- Beverley Owen as Marilyn in the first season of The Munsters
- First appearance: "Munster Masquerade"
- Last appearance: "A Visit from the Teacher"
- Portrayed by: Beverley Owen (1964) Pat Priest (1964–1966) Debbie Watson (1966) Jo McDonnell (1981) Mary Ellen Dunbar (1988) Hilary Van Dyke (1988–1991) Christine Taylor (1995) Elaine Hendrix (1996) Charity Wakefield (2012)

= Marilyn Munster =

Fictional character in The Munsters

Marilyn Munster is a fictional character in the CBS sitcom The Munsters, originally played by Beverley Owen and later by Pat Priest. In the original series, she is the daughter of Lily Munster's sister, and is therefore the granddaughter of Grandpa Munster (Count Dracula) and the cousin of Eddie Munster. She was played by Hilary Van Dyke in the 1988 series The Munsters Today.

==Description==
Marilyn is Lily's niece, although her surname is Munster. She attends Westbury College in Mockingbird Heights, the city where the Munsters live.

Like the rest of her family, she believes that the Munsters' appearance and lifestyle are normal, although Marilyn is actually the only family member whose appearance does not shock or disturb people outside the family. She is considered attractive by outsiders, but by the aesthetic standards of her family she is distressingly unattractive. Marilyn laments that she keeps scaring away potential boyfriends, not realizing that the young men are frightened away by her family.

== Actresses ==
In the original series Marilyn was played in the first thirteen episodes by Beverly Owen, who left because she married and moved to New York, and then by Pat Priest starting with the fourteenth episode.

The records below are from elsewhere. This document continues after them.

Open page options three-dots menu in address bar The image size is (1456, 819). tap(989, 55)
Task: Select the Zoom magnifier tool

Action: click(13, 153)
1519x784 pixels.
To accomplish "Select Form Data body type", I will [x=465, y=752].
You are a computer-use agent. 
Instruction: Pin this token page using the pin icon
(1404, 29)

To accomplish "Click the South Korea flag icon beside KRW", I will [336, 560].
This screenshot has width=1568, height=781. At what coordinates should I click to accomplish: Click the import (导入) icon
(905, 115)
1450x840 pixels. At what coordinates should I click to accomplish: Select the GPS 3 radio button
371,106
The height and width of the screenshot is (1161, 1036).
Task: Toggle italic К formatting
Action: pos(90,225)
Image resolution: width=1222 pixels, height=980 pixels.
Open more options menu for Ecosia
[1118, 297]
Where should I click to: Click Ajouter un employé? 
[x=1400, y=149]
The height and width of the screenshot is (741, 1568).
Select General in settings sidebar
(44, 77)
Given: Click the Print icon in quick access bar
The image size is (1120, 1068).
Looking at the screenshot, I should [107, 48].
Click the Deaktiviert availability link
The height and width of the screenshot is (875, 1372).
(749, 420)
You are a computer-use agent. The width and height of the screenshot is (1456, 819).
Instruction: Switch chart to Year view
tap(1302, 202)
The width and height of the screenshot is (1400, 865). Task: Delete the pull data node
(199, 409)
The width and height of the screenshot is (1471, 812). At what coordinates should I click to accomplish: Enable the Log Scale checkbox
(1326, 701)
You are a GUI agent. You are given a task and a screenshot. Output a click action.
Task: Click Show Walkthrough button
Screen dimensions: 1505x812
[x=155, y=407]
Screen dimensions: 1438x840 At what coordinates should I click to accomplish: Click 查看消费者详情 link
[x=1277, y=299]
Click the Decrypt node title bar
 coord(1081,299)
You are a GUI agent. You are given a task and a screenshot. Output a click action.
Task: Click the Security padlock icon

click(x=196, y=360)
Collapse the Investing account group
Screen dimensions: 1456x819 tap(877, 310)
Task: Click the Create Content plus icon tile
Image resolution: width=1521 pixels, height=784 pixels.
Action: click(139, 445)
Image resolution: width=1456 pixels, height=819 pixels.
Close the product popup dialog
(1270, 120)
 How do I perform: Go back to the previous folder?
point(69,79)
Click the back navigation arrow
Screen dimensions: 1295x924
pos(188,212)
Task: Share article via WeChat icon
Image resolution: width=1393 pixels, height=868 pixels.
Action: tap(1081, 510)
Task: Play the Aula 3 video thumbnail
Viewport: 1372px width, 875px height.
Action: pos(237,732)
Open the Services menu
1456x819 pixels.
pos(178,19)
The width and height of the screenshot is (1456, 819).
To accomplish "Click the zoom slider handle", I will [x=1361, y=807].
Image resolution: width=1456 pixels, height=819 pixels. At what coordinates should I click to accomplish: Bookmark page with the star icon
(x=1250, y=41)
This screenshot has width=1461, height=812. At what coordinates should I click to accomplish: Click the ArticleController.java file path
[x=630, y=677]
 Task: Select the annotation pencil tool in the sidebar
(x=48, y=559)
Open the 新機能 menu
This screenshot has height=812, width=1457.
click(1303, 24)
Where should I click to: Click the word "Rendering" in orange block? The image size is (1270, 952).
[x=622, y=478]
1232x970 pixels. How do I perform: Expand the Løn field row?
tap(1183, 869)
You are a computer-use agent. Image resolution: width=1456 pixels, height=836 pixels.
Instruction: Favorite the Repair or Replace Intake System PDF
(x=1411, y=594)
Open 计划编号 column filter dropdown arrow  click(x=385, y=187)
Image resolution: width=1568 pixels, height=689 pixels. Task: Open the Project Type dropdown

Marilyn was also played by Debbie Watson in the 1966 film Munster, Go Home!, Jo McDonnell in the 1981 film The Munsters' Revenge, Hilary Van Dyke in the 1988–1991 series The Munsters Today (replacing Mary Ellen Dunbar, who appeared in the unaired pilot episode), Christine Taylor in the 1995 film Here Come the Munsters, Elaine Hendrix in the 1996 film The Munsters' Scary Little Christmas, and Charity Wakefield in NBC's 2012 pilot Mockingbird Lane.